Barras: el control para los incontrolables
La violencia en el fútbol volvió a decir presente. Un repaso por lo que dejó otro fin de semana nefasto.
Un barra acusado de disparar contra el militante Mariano Ferreyra acusa a otro barra de haberlo hecho, un dirigente de Independiente admite que otorga a barras el control de ingreso al estadio y quien tiene que controlar a las barras, el Coprosede, "no dijo nada".Salvo el secretario general de Independiente, Cristian Matera, quien admite que su club les dio funciones a los barras, el resto hace silencio y al parecer deja hacer.
El dominio de la barra de Independiente sigue mostrando su poder en el club, como en la reciente Asamblea en la que el oficialismo aprobó el balance. Los pesados tribuneros se encargaron de ponerse a las puertas del acceso a ese cónclave.
Pero no solo es Independiente. Los barras dominan y los dirigentes dan el paso al costado.
Cuatro hechos puntuales ocurridos en el último mes marcan a las claras el dominio de estos grupos: El 29 de setiembre el plantel de Gimnasia llegaba a Abasto. Los dirigentes se retiraban y barras insultaron a los jugadores. Gastón Sessa casi se toma a golpes de puño con un grupo.
El 2 de octubre, el plantel de Huracán -hoy eufórico por la victoria en el clásico- llegaba al estadio Tomás A.Ducó luego de perder 3-0 ante Racing.

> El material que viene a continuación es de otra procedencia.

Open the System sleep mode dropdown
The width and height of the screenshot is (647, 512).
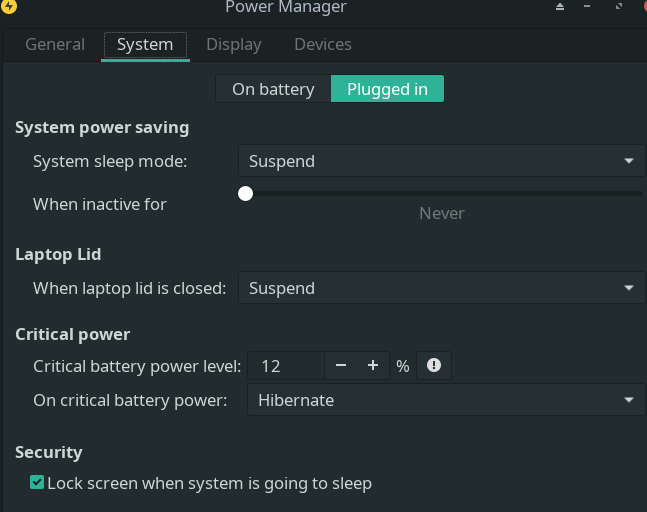pyautogui.click(x=441, y=161)
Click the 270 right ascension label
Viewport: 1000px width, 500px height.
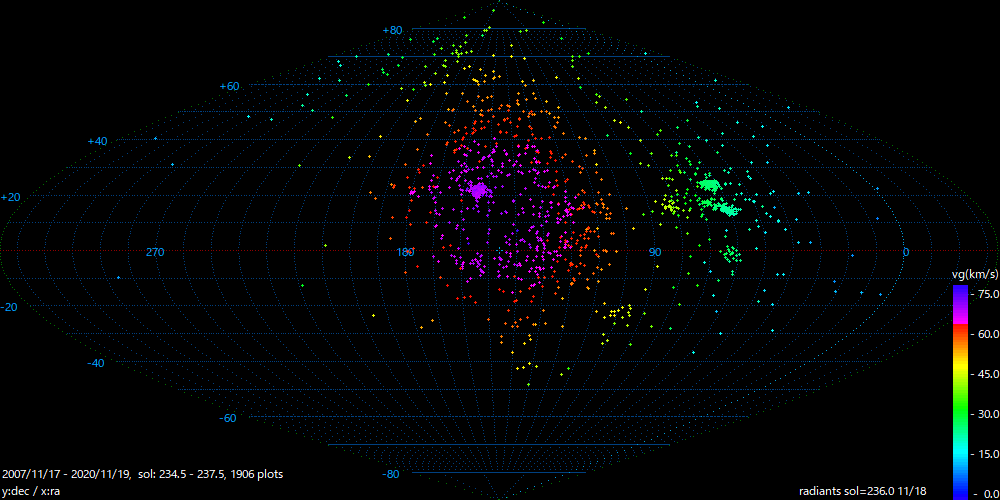pos(155,252)
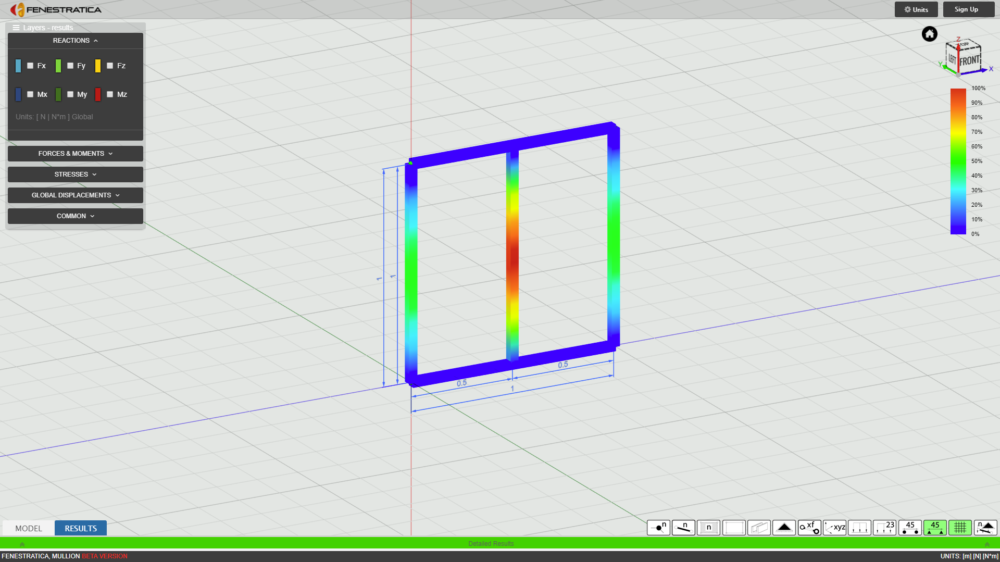The height and width of the screenshot is (562, 1000).
Task: Expand the Stresses section
Action: tap(75, 174)
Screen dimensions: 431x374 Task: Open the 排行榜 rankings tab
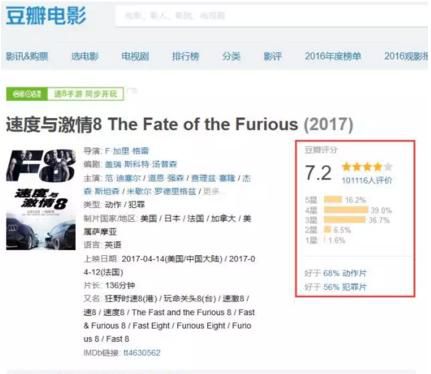click(x=185, y=56)
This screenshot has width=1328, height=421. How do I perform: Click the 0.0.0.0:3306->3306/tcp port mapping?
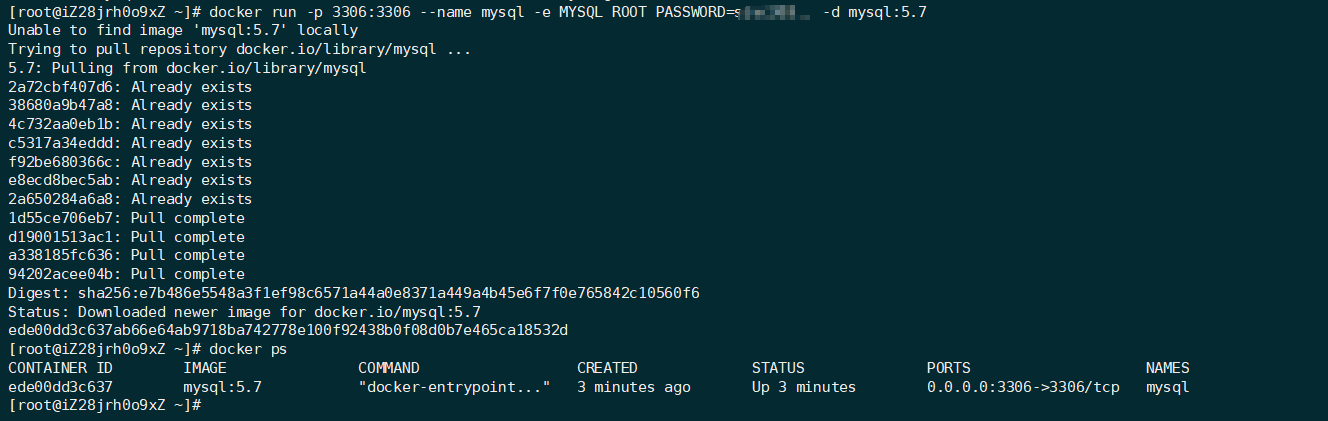tap(1023, 387)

No había dirigentes pero sí barras que pidieron "explicaciones". Miguel Brindisi, una gloria del club y hoy figura del lunes por la victoria, tuvo que dar explicaciones.
El 14 de octubre dos socios (?) criticaron a Claudio Bieler desde detrás de un alambrado el día después de perder el clásico ante Independiente. Bieler se les fue encima. Junto a esos dos socios había un directivo. No intervino durante los acicateos al futbolista y lo hizo recién cuando se caldeaba la situación.
Por esas horas, Braian Lluy tuvo que soportar que le rayaran el auto. Tras la victoria a Argentinos los jugadores se fueron sin saludar. Un vendaval de insultos despidió al plantel pese a la fresca victoria. Miguel Russo, el técnico, pidió perdón, el capitán Claudio Yacob salió a dar una conferencia de prensa a pedir disculpas.
Las barras exigen explicaciones, como Sandokán ante unos cinco jugadores de San Lorenzo.
"No nos apretaron", sostuvo Pablo Migliore, quien justifica darles explicaciones aunque prefiere hablar de socios y no de barras. Le sigue su compañero Leandro Romagnoli. En San Lorenzo aseguran que había dirigentes en Ciudad Deportiva al momento de esa tertulia?
Todas estos aprietes, pedidos de explicación, poner el eufemismo que plazca, se dieron en menos de un mes en cuatro clubes. Al menos aquellos que surgieron a la luz.Los barras siguen ganando terreno. Se los ve en las patotas sindicales, pero hacen base en los clubes de fútbol.